200 BIN STERLINLIK SENET
Önbilgin, aracın devrini 24 aylık taksit bittikten sonra alacağını söyledi. Aysal da aracı başkasına satmayacağını garanti etmek için Önbilgin'e 200 bin sterlinlik (1 milyon 360 bin TL) teminat senedi verdi. Fakat iki ay sonra Efe Önbilgin aracı satın almaktan vazgeçtiğini ve taksitleri ödemeyeceğini bildirdi. Peşinat olarak verdiği paranın da aracın kullanma bedelinden düşülmesini istedi. Bu kez taraflar kiralama protokolü imzaladı. İddiaya göre Önbilgin, aldığı senetleri Aysal'ın işyerinde yırtıp attı. Aysal da kağıt parçalarını çöpe attı. Ancak Aysal, 2 yıl sonra teminat senedinin İstanbul 18 Asliye Ticaret Mahkemesi ile İstanbul 14. İcra Müdürlüğü kanalıyla takibe konulduğunu öğrendi. Avukatı aracılığıyla şikyetçi olup, "Yırtılan senedin bir fotokopi mi yoksa senet aslı mı olduğuna dair tereddüt yaşadım.
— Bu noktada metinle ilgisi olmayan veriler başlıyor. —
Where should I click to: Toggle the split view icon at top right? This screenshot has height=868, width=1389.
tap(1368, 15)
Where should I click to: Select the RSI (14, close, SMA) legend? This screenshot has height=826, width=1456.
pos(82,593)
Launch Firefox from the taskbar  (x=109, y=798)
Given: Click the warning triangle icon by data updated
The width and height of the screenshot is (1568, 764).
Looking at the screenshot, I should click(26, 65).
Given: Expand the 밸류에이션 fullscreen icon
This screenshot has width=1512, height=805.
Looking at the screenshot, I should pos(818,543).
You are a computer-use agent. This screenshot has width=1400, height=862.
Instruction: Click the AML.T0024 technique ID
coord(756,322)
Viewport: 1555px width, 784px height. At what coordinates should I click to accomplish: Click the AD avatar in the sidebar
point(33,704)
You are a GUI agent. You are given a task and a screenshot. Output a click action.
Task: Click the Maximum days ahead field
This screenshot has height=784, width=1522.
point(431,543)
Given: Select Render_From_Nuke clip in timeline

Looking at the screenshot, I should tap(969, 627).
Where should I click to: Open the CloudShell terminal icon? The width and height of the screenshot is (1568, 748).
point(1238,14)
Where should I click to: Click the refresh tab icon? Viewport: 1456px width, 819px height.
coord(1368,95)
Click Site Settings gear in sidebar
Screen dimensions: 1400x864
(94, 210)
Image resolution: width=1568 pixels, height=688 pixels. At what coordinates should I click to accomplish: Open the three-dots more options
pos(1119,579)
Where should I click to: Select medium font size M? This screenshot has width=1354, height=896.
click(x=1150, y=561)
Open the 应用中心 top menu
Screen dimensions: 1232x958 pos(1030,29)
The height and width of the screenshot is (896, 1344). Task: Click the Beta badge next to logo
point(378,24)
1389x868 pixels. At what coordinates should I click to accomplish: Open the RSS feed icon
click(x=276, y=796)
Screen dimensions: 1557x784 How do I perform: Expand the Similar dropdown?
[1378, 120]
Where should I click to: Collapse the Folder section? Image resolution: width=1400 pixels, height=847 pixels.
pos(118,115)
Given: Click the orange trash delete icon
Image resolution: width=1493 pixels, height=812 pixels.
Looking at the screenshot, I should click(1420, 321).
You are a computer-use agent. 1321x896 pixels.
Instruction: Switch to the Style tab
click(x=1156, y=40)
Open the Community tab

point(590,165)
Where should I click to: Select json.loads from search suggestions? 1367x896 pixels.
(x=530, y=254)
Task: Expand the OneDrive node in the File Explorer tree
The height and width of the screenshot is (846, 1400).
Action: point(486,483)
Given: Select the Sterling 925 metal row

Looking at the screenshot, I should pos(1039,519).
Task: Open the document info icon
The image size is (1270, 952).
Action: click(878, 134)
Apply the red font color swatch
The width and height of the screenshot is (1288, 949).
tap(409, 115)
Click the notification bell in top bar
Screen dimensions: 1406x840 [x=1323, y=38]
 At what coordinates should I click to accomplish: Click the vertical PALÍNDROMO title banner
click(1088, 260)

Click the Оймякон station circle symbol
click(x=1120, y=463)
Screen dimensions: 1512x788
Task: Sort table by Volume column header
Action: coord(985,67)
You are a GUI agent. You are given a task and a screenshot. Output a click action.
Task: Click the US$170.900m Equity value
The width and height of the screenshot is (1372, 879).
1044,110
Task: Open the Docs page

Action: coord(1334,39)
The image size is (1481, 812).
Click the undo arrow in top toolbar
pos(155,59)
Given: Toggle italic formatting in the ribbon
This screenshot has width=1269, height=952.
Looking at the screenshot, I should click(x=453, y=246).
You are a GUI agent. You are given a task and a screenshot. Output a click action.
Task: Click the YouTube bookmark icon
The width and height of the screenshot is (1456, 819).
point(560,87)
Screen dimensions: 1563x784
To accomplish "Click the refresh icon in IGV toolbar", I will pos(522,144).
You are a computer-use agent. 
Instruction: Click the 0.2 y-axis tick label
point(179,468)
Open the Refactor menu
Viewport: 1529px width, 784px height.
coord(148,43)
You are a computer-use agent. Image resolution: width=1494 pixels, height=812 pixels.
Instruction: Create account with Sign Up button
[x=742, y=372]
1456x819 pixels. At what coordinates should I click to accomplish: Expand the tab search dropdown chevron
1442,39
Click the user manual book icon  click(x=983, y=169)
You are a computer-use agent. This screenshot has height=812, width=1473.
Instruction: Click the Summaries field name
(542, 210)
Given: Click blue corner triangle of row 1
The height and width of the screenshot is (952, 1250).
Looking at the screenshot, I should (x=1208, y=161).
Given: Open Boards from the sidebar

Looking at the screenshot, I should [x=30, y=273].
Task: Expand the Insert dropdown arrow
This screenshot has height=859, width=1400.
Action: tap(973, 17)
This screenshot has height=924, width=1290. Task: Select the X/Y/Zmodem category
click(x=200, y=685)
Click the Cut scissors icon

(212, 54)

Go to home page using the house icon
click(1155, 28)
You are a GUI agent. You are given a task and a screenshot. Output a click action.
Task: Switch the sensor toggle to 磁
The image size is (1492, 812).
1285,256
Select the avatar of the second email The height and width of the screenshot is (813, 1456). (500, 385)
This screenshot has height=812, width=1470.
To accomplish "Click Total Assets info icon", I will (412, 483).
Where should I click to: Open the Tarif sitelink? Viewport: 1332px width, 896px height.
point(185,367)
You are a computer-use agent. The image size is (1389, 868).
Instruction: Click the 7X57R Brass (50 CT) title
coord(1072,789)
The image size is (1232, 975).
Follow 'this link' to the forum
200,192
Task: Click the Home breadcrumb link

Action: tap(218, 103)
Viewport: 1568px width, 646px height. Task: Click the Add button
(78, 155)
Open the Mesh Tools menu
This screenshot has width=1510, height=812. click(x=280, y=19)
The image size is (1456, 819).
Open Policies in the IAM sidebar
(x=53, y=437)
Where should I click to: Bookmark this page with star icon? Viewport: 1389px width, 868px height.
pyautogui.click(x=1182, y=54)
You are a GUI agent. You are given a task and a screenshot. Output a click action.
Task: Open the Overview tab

Bana iade edilmesi gereken senedin tahrifat yapılarak icra takibine konu edilmesi nedeniyle Efe Önbilgin ve senedi işleme koyan Arzu Ö. hakkında şikâyetçiyim" dedi.
'ARACI BAŞKASINA SATTI'
İfadesi alınan Efe Önbilgin özetle, "Yurtdışındayken aracı bir başka kişiye sattığını öğrendim. Ben de aracı kaça sattıysa paramı istedim. Türlü bahanelerle borcunu ödemedi. Ben de elimdeki senedi işleme koyacağımı söyledim. Ben suç işlemedim" dedi. Arzu Ö. de suç işlemediğini belirtti. Savcılık taraflar arasındaki uyuşmazlığın hukuki ihtilaf olduğunu belirterek Efe Önbilgin ile Arzu Ö.'ye 3 yıl önce takipsizlik kararı verdi. Aysal iki ay önce yine aynı gerekçeyle 'bedelsiz senedi kullanma ve açığa imzanın kötüye kullanılması' suçlarından şikayetçi oldu. Savcılık taraflar arasında daha önce icra ve ticaret mahkemelerinde bu konuyla ilgili davalar olduğunu, yine kesinleşmiş takipsizlik kararı bulunduğundan ikinci kez soruşturma yapılmasının mümkün olmadığını açıkladı.